Dataset excerpt:
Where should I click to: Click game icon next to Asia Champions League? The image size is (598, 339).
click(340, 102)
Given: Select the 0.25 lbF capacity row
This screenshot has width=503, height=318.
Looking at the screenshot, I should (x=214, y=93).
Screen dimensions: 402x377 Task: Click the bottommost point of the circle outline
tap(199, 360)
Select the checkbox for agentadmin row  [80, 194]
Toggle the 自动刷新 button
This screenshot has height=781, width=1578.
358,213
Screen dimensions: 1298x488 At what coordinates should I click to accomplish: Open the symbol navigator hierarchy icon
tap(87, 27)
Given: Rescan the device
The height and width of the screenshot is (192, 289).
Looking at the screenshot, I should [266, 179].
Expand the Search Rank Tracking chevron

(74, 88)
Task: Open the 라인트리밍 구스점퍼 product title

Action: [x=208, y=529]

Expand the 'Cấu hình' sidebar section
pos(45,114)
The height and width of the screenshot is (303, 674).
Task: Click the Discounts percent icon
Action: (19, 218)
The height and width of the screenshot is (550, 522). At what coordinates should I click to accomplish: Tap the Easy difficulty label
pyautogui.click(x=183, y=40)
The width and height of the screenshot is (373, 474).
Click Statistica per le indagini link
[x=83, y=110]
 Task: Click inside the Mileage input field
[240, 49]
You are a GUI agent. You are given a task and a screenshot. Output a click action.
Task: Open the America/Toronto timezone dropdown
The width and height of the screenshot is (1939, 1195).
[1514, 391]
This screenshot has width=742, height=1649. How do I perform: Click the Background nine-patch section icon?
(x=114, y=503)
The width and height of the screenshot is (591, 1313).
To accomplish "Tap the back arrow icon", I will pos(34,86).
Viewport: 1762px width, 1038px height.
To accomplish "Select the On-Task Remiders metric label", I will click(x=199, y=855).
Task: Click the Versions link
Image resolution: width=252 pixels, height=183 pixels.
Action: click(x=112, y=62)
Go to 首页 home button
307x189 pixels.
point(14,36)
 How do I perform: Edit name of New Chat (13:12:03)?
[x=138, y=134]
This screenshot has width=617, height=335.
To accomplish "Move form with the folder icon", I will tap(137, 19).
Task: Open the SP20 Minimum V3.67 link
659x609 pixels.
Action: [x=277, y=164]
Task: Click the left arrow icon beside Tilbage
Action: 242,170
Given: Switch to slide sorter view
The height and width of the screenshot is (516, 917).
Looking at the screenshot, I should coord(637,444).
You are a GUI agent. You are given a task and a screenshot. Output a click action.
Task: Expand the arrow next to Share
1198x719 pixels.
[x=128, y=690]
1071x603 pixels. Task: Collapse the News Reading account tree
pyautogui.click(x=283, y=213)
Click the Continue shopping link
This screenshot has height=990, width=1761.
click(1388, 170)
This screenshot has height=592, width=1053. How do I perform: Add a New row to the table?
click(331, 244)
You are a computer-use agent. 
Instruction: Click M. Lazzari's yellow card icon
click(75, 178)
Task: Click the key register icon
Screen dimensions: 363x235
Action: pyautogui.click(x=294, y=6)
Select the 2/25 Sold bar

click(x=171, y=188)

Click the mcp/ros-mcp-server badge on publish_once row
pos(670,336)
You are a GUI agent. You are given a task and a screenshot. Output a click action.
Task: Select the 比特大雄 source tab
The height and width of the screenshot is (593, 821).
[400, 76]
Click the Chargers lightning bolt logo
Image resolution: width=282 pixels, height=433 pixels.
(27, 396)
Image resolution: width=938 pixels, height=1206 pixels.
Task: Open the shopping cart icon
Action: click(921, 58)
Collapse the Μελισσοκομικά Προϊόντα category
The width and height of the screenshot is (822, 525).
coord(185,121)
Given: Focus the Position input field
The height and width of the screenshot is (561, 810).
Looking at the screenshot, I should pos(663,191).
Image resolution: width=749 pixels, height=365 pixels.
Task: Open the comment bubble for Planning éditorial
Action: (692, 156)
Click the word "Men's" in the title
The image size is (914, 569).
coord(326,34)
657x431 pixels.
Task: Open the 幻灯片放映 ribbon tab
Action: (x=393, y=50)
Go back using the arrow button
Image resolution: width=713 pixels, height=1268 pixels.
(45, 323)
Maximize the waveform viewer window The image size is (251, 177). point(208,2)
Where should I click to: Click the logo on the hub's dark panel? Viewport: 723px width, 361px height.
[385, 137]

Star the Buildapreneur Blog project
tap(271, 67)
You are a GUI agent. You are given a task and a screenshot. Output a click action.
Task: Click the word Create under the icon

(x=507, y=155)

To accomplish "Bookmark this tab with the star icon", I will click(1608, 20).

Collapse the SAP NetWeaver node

→ EXERCISE DIRECTIONS:
Render every line of the entries above as a Markdown table with the columns Row and Line, numbering the rows in order and omitting blank lines.

→ COMPLETED TASK:
| Row | Line |
|---|---|
| 1 | Where should I click to: Click game icon next to Asia Champions League? The image size is (598, 339). |
| 2 | click(340, 102) |
| 3 | Given: Select the 0.25 lbF capacity row |
| 4 | This screenshot has width=503, height=318. |
| 5 | Looking at the screenshot, I should (x=214, y=93). |
| 6 | Screen dimensions: 402x377 Task: Click the bottommost point of the circle outline |
| 7 | tap(199, 360) |
| 8 | Select the checkbox for agentadmin row  [80, 194] |
| 9 | Toggle the 自动刷新 button |
| 10 | This screenshot has height=781, width=1578. |
| 11 | 358,213 |
| 12 | Screen dimensions: 1298x488 At what coordinates should I click to accomplish: Open the symbol navigator hierarchy icon |
| 13 | tap(87, 27) |
| 14 | Given: Rescan the device |
| 15 | The height and width of the screenshot is (192, 289). |
| 16 | Looking at the screenshot, I should [266, 179]. |
| 17 | Expand the Search Rank Tracking chevron |
| 18 | (74, 88) |
| 19 | Task: Open the 라인트리밍 구스점퍼 product title |
| 20 | Action: [x=208, y=529] |
| 21 | Expand the 'Cấu hình' sidebar section |
| 22 | pos(45,114) |
| 23 | The height and width of the screenshot is (303, 674). |
| 24 | Task: Click the Discounts percent icon |
| 25 | Action: (19, 218) |
| 26 | The height and width of the screenshot is (550, 522). At what coordinates should I click to accomplish: Tap the Easy difficulty label |
| 27 | pyautogui.click(x=183, y=40) |
| 28 | The width and height of the screenshot is (373, 474). |
| 29 | Click Statistica per le indagini link |
| 30 | [x=83, y=110] |
| 31 |  Task: Click inside the Mileage input field |
| 32 | [240, 49] |
| 33 | You are a GUI agent. You are given a task and a screenshot. Output a click action. |
| 34 | Task: Open the America/Toronto timezone dropdown |
| 35 | The width and height of the screenshot is (1939, 1195). |
| 36 | [1514, 391] |
| 37 | This screenshot has width=742, height=1649. How do I perform: Click the Background nine-patch section icon? |
| 38 | (x=114, y=503) |
| 39 | The width and height of the screenshot is (591, 1313). |
| 40 | To accomplish "Tap the back arrow icon", I will pos(34,86). |
| 41 | Viewport: 1762px width, 1038px height. |
| 42 | To accomplish "Select the On-Task Remiders metric label", I will click(x=199, y=855). |
| 43 | Task: Click the Versions link |
| 44 | Image resolution: width=252 pixels, height=183 pixels. |
| 45 | Action: click(x=112, y=62) |
| 46 | Go to 首页 home button |
| 47 | 307x189 pixels. |
| 48 | point(14,36) |
| 49 |  How do I perform: Edit name of New Chat (13:12:03)? |
| 50 | [x=138, y=134] |
| 51 | This screenshot has width=617, height=335. |
| 52 | To accomplish "Move form with the folder icon", I will tap(137, 19). |
| 53 | Task: Open the SP20 Minimum V3.67 link |
| 54 | 659x609 pixels. |
| 55 | Action: [x=277, y=164] |
| 56 | Task: Click the left arrow icon beside Tilbage |
| 57 | Action: 242,170 |
| 58 | Given: Switch to slide sorter view |
| 59 | The height and width of the screenshot is (516, 917). |
| 60 | Looking at the screenshot, I should coord(637,444). |
| 61 | You are a GUI agent. You are given a task and a screenshot. Output a click action. |
| 62 | Task: Expand the arrow next to Share |
| 63 | 1198x719 pixels. |
| 64 | [x=128, y=690] |
| 65 | 1071x603 pixels. Task: Collapse the News Reading account tree |
| 66 | pyautogui.click(x=283, y=213) |
| 67 | Click the Continue shopping link |
| 68 | This screenshot has height=990, width=1761. |
| 69 | click(1388, 170) |
| 70 | This screenshot has height=592, width=1053. How do I perform: Add a New row to the table? |
| 71 | click(331, 244) |
| 72 | You are a computer-use agent.  |
| 73 | Instruction: Click M. Lazzari's yellow card icon |
| 74 | click(75, 178) |
| 75 | Task: Click the key register icon |
| 76 | Screen dimensions: 363x235 |
| 77 | Action: pyautogui.click(x=294, y=6) |
| 78 | Select the 2/25 Sold bar |
| 79 | click(x=171, y=188) |
| 80 | Click the mcp/ros-mcp-server badge on publish_once row |
| 81 | pos(670,336) |
| 82 | You are a GUI agent. You are given a task and a screenshot. Output a click action. |
| 83 | Task: Select the 比特大雄 source tab |
| 84 | The height and width of the screenshot is (593, 821). |
| 85 | [400, 76] |
| 86 | Click the Chargers lightning bolt logo |
| 87 | Image resolution: width=282 pixels, height=433 pixels. |
| 88 | (27, 396) |
| 89 | Image resolution: width=938 pixels, height=1206 pixels. |
| 90 | Task: Open the shopping cart icon |
| 91 | Action: click(921, 58) |
| 92 | Collapse the Μελισσοκομικά Προϊόντα category |
| 93 | The width and height of the screenshot is (822, 525). |
| 94 | coord(185,121) |
| 95 | Given: Focus the Position input field |
| 96 | The height and width of the screenshot is (561, 810). |
| 97 | Looking at the screenshot, I should pos(663,191). |
| 98 | Image resolution: width=749 pixels, height=365 pixels. |
| 99 | Task: Open the comment bubble for Planning éditorial |
| 100 | Action: (692, 156) |
| 101 | Click the word "Men's" in the title |
| 102 | The image size is (914, 569). |
| 103 | coord(326,34) |
| 104 | 657x431 pixels. |
| 105 | Task: Open the 幻灯片放映 ribbon tab |
| 106 | Action: (x=393, y=50) |
| 107 | Go back using the arrow button |
| 108 | Image resolution: width=713 pixels, height=1268 pixels. |
| 109 | (45, 323) |
| 110 | Maximize the waveform viewer window The image size is (251, 177). point(208,2) |
| 111 | Where should I click to: Click the logo on the hub's dark panel? Viewport: 723px width, 361px height. |
| 112 | [385, 137] |
| 113 | Star the Buildapreneur Blog project |
| 114 | tap(271, 67) |
| 115 | You are a GUI agent. You are given a task and a screenshot. Output a click action. |
| 116 | Task: Click the word Create under the icon |
| 117 | (x=507, y=155) |
| 118 | To accomplish "Bookmark this tab with the star icon", I will click(1608, 20). |
| 119 | Collapse the SAP NetWeaver node |